Document extract –
####

Sidestepping simplicity, Makkai deftly maneuvers 
the crossed wires of desire and fear, infidelity and 
devotion. The book is frequently heartrending but 
never sentimental. Near the end of the book, when 
one character tests positive for AIDS, he lists all the 
things he’ll miss when he dies. In another writer’s 
less skillful hands, this could have been mawkish, 
but as is her signature, Makkai lets it be tenderly 
simple. “The brutal wind on the El platform. Fifty 
people huddled under the heating lamp. Pigeons 
crowding their feet,” she writes. “The man at Wax 
Trax! Records with the beautiful eyelashes. The 
man who sat every Saturday at Nookies, reading 
The Economist and eating eggs, his ears always 
strangely red. The ways his own life might have 
intersected with theirs, given enough time, enough 
energy, a better universe.”

####

Stored data –
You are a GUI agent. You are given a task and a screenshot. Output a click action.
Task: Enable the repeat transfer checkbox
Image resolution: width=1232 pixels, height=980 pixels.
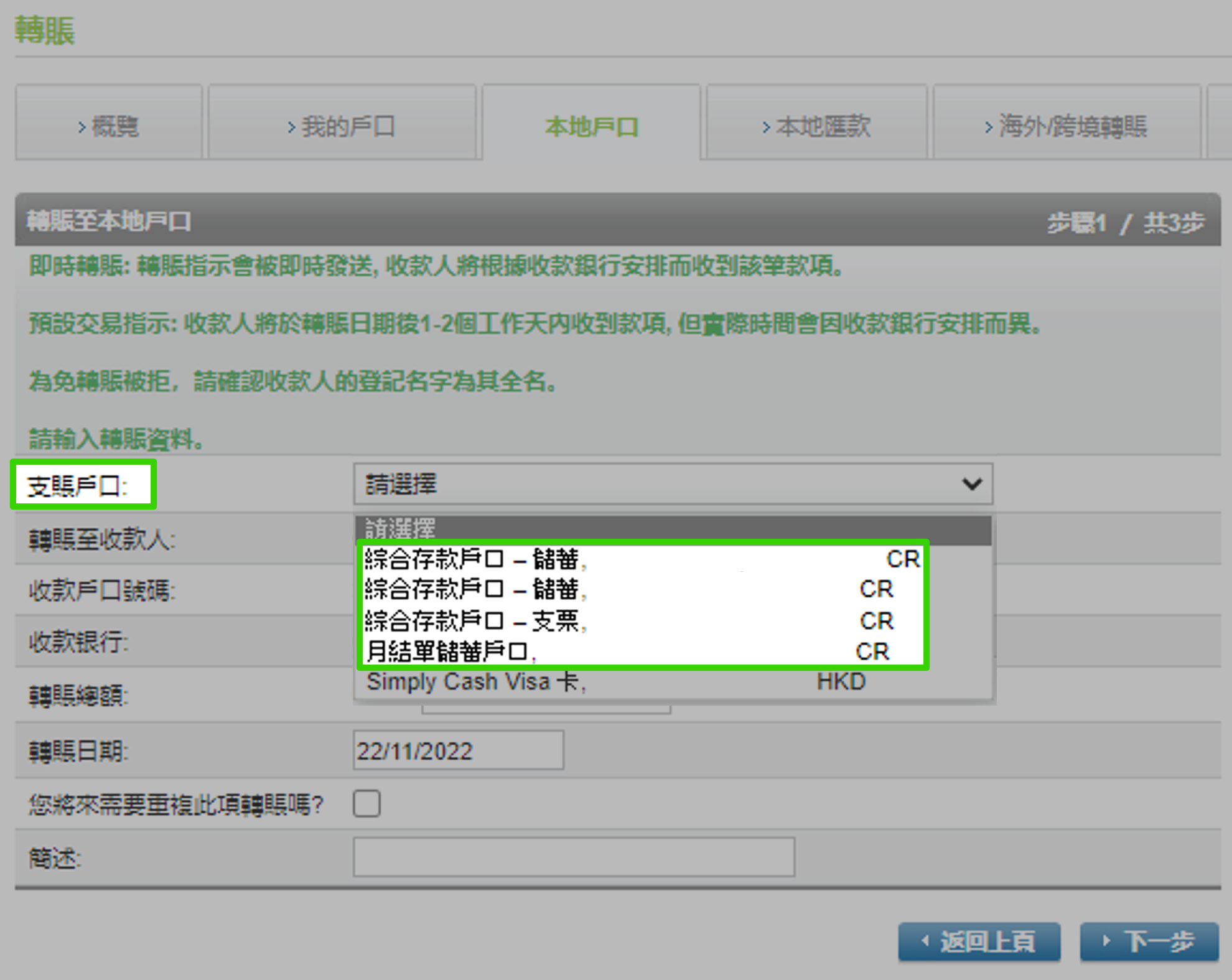[x=366, y=804]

####

Exercise details – According to the book review, where did the man reading The Economist and eating eggs sit every Saturday? The data here stands apart from the book review.

The solution – At Nookies.